Fernandez and two friends were found dead at 3 a.m. Sunday, Sept. 25, following a fatal boat crash. Recently, the Florida Fish and Wildlife Conservation Commission released its report after a lengthy investigation. The conclusion: Fernandez operated the boat with cocaine in his system. Also, he sported a blood-alcohol level of 0.147 percent. You can read more about the investigation at espn.com.
So now you have the Jose Fernandez Avenue in Miami, a stretch of road named after someone who committed manslaughter and violated several other laws, including boating under the influence. Awkward.
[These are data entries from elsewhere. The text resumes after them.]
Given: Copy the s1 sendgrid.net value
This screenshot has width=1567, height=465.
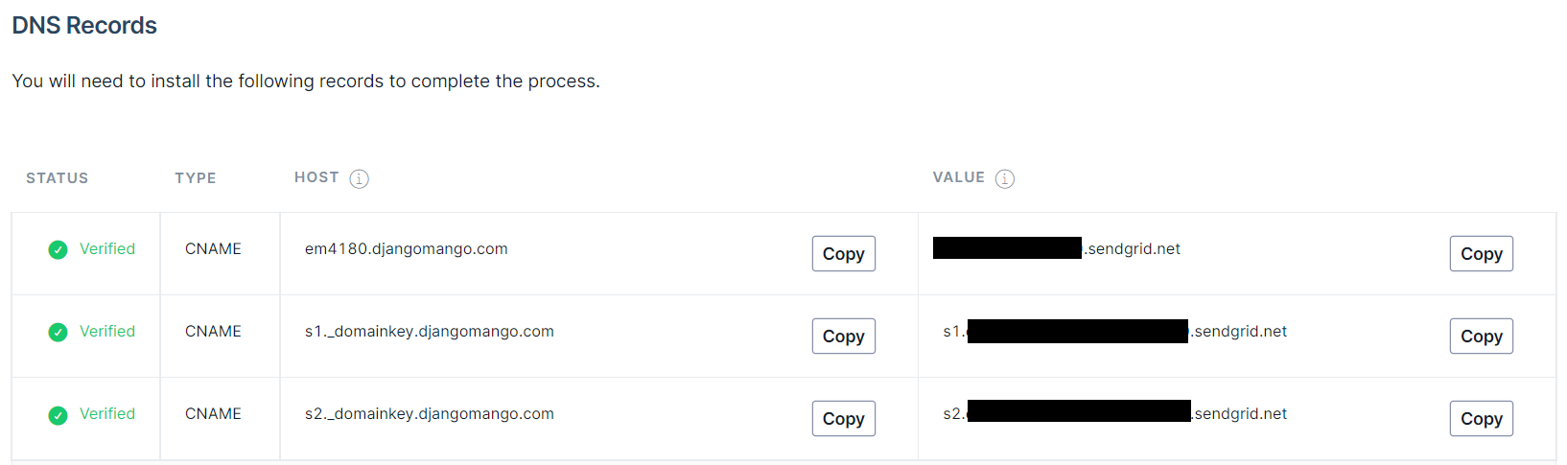Looking at the screenshot, I should [x=1482, y=337].
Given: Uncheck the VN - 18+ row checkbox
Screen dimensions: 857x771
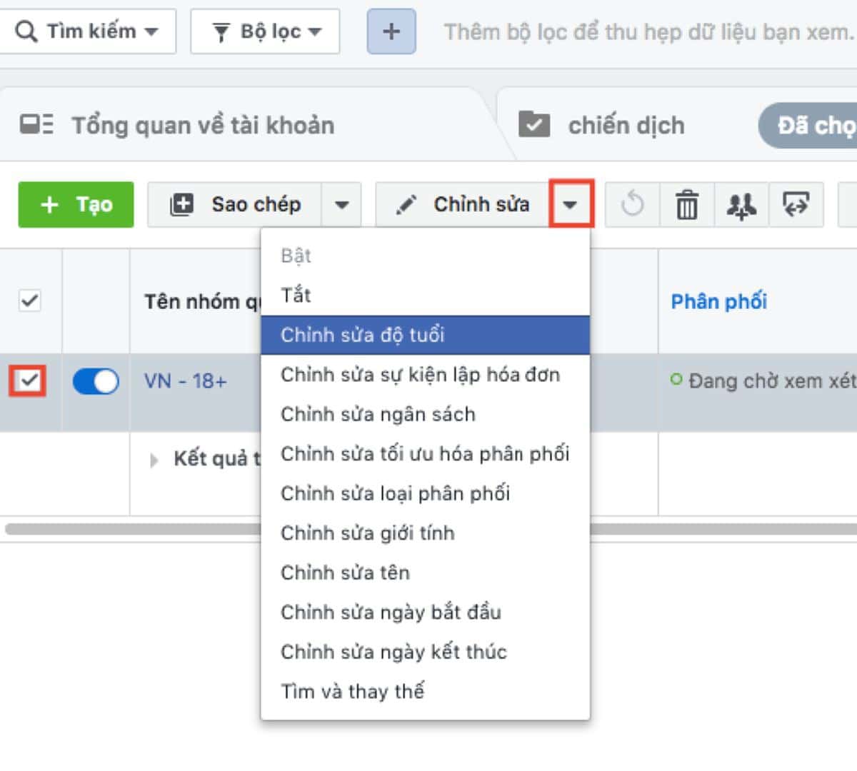Looking at the screenshot, I should click(29, 381).

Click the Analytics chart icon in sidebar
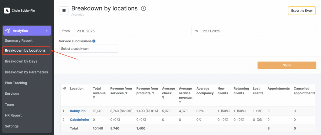pos(8,30)
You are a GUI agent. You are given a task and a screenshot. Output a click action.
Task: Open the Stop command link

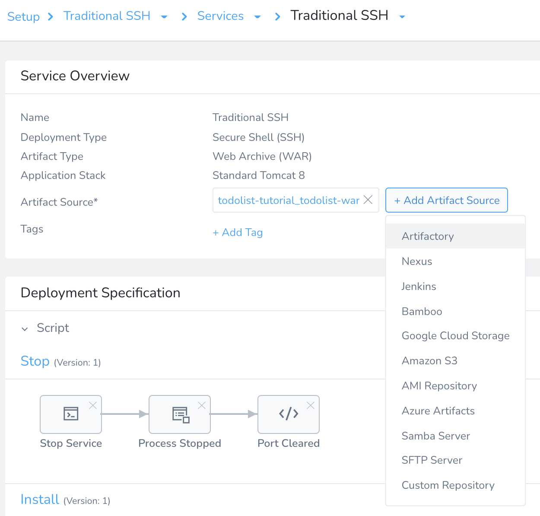(x=35, y=361)
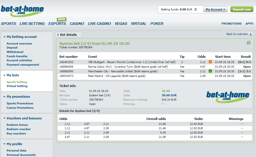Collapse the My promotions section

pyautogui.click(x=4, y=97)
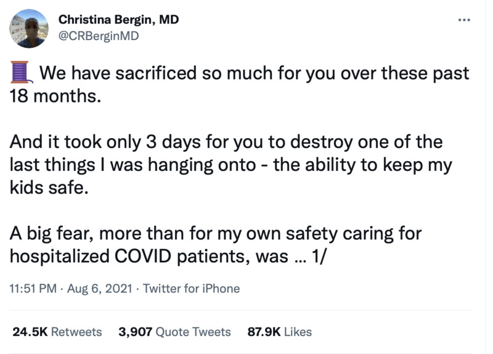Viewport: 493px width, 354px height.
Task: Click the line starting "A big fear"
Action: click(x=215, y=234)
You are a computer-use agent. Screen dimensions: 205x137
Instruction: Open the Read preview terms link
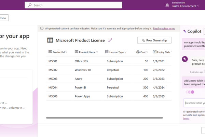point(164,28)
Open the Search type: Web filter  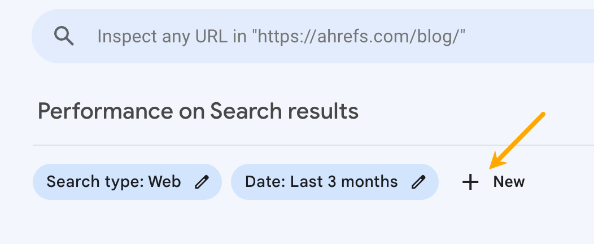(x=127, y=182)
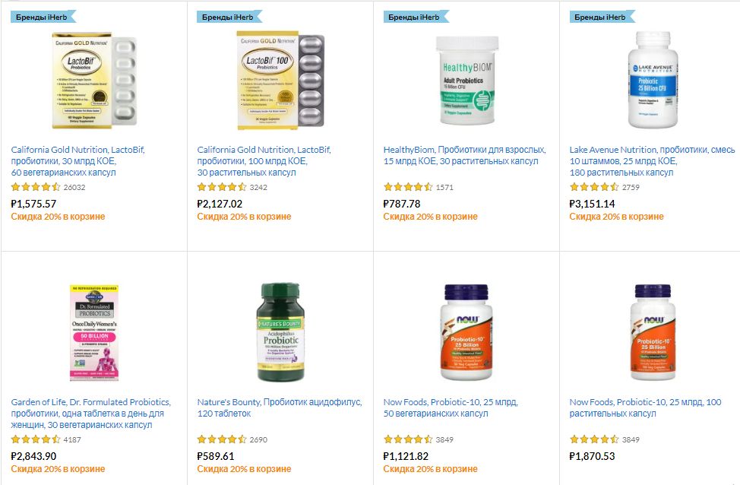Open Now Foods Probiotic-10 50 капсул link
This screenshot has height=485, width=740.
[451, 407]
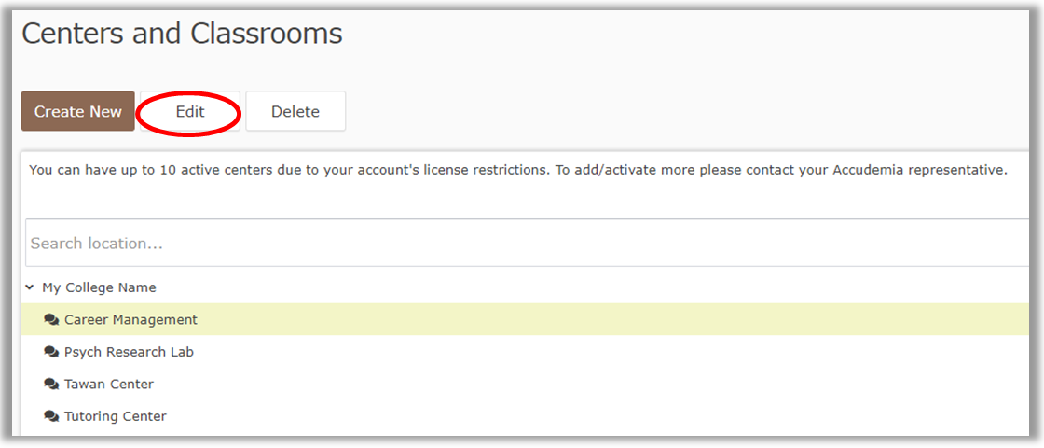Click the "To add/activate more" text

(625, 170)

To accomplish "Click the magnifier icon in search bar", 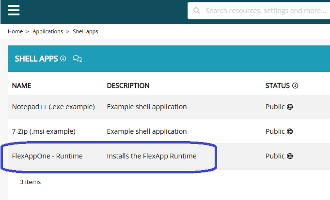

The Miami-Dade commissioners should have waited before honoring Fernandez.
There's more to the story, too. Fernandez's pregnant girlfriend at the time had their daughter in late February, and now she gets to grow up without a father. If that's not bad enough, ESPN is reporting the families of the two men who died in the accident are possibly going to bring wrongful death lawsuits against the Fernandez estate. This strange saga is far from over.
It's unfortunate we're discussing this. We should be talking about Fernandez pitching in spring training and getting ready for the season. Instead, we're wondering why he took cocaine, drank way too much alcohol and then decided he was OK enough to captain a boat. Three strikes. Sadly, he's out.
We are all defined by our decisions, whether that's fair or not. Sometimes, we get away with some bad choices. Sometimes, we don't.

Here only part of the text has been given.